Cook Government to roll out landmark registration scheme for building engineers
- Landmark registration of more than 1,000 engineers in the building sector
- The registration will deliver safer buildings and greater accountability
- Two-year transition periods for civil, structural, mechanical, and fire safety engineers
- Part of a wide-ranging improvement plan for building regulation in Western Australia
The Cook Government is set to roll out a landmark registration scheme for building engineers to strengthen public safety, industry accountability, and professional recognition.
Engineers perform an important role in the design and construction of buildings, often preparing critical design aspects such as framing, structural beams and loads, as well as important systems, such as fire safety, and mechanical ventilation.
Following extensive consultation, amendment regulations were gazetted to register engineers working in the building industry. It will mean workers must be registered by the Building Services Board to carry out prescribed engineering work on buildings and incidental structures in Western Australia.
The register aims to strengthen building compliance, reduce rectification costs, and increase public confidence in the industry. It will also provide a formal recourse process for substandard engineering work.
More than 860 engineering practitioners and 260 contractors are expected to become registered.
Engineers will also benefit from greater professional recognition and consistency in their work, through a code of conduct and continuing professional development requirements.
Two-year transition periods begin on 1 July 2024 for structural and fire safety engineers, and on 1 July 2025 for civil and mechanical building engineers.
Registration becomes mandatory for structural and fire safety engineers on 1 July 2026, and for civil and mechanical engineers on 1 July 2027.
Any person performing building engineering work after these dates without the required registration, will commit an offence and could be liable for a fine of up to $25,000.
The scheme is part of a reform package aimed at modernising and improving WA's building regulatory framework in response to recommendations from the national Building Confidence Report. The engineer registration scheme addresses the report's first three recommendations.
Changes to the approval processes for residential and commercial buildings, and registration of builders and other related occupations are also being considered.
Funding has been allocated to the Department of Mines, Industry Regulation and Safety to administer, enforce and communicate the requirements. More information is available at the Building and Energy website: https://www.commerce.wa.gov.au/building-and-energy/building-engineers-registration.
Comments attributed to Commerce Minister Sue Ellery:
"This is the first ever registration scheme for engineers in Western Australia.
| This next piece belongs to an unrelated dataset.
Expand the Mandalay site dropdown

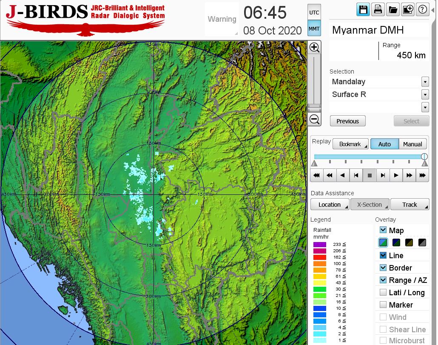coord(425,82)
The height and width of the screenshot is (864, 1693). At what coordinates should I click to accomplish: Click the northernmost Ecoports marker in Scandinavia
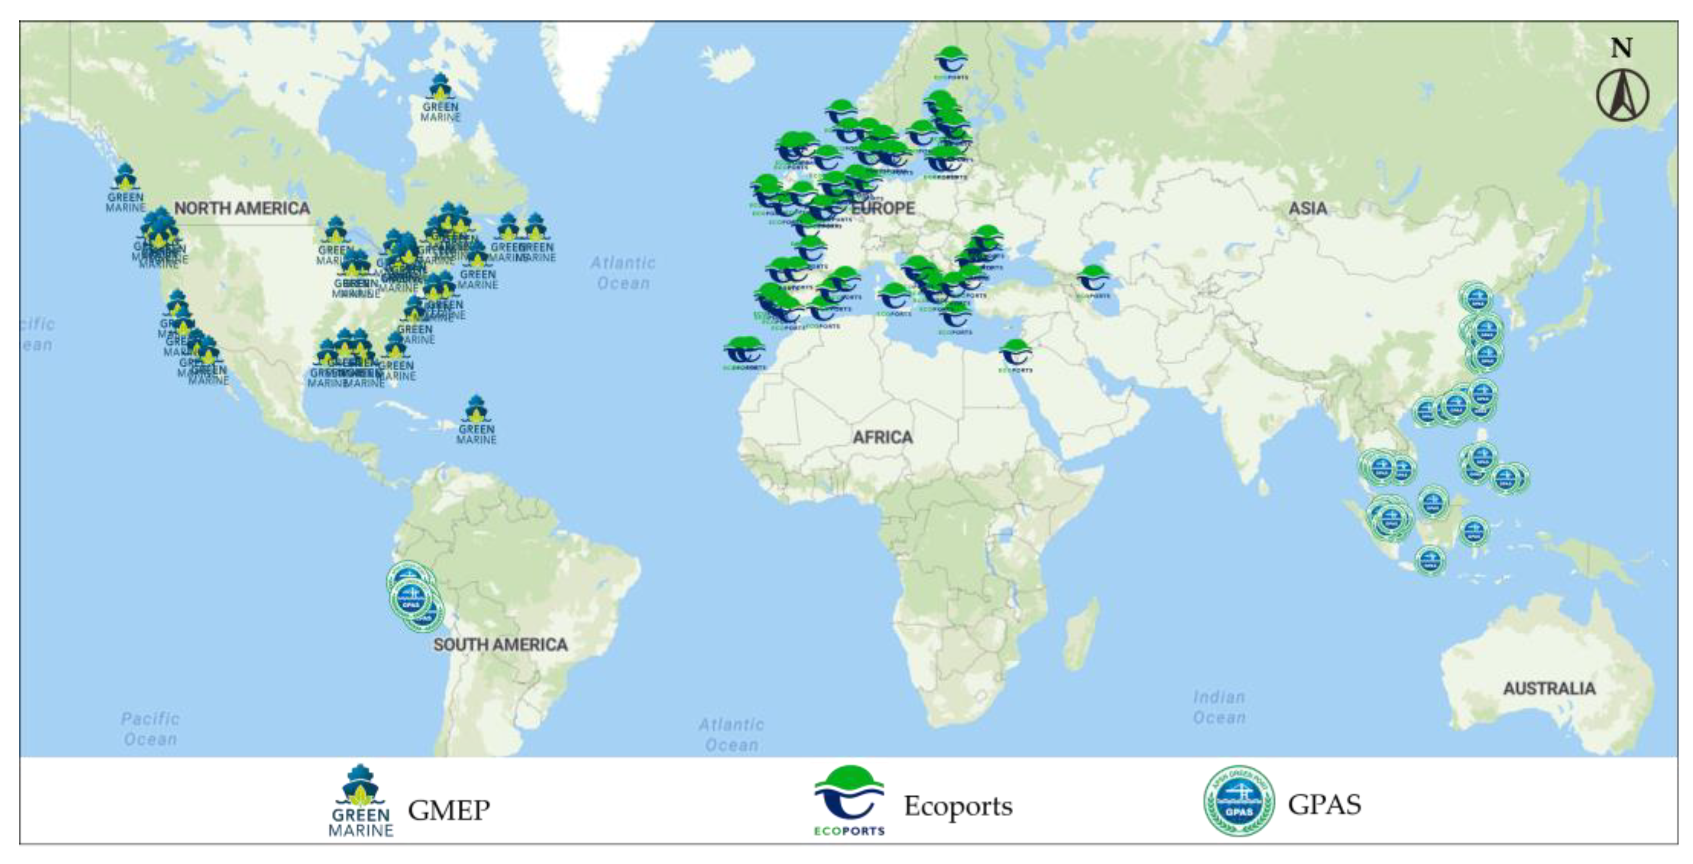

It aligns the State with other jurisdictions, and provides further peace of mind that our buildings are safe and constructed to the required standards.
"The registration scheme is expected to increase building compliance, reduce rectification costs, increase public confidence in the building industry, and provide a formal recourse process for substandard engineering work.
"The public must have confidence that people performing this role are registered, have the right qualifications and skills and can be held accountable for any defective design or work."
Background information:
Registration types:
- The four areas prescribed for registration are - civil, structural, mechanical, and fire safety engineers;
- Within each area, building engineers will be registered at one of three levels – professional, technologist or associate - and as a practitioner and/or contractor; and
- The areas and levels are based on the qualifications and experience of the person carrying out, or supervising the building engineering work.
Areas of registered building engineering work:
- Structural building engineers will generally perform work on a building's foundations, footings, structural beams, slabs, materials and other structural systems. A person may hold dual registration due to the substantial crossover between structural engineering and civil engineering;
- Fire engineering comprises both fire safety engineering and fire system engineering:
- Fire safety engineering generally involves preparing holistic and complex fire safety strategies along with an integrated fire safety design, for all the separate systems required in a building (e.g. smoke alarms, fire brigade alarms, passive and active fire safety systems and stairwell pressurisation). This area of building engineering can only be done at the professional level; and
- Fire system engineering is the technical design of a building's specific fire safety systems, such as hydrants, hose reels, water-based sprinkler systems, fire detection and alarms systems, and smoke control systems.
- Mechanical engineering involves the design and commissioning of a building's key systems for heating, ventilation, air-conditioning and refrigeration (HVAC-R), smoke control, vertical transport (i.e. lifts), thermal and environmental systems, and disability access systems; and
- Civil engineering covers a broad range of building work, including geotechnical work (i.e. site groundworks and protection structures), hydraulic engineering (water flow) and waste systems. It may also cross-over into the building's structural systems.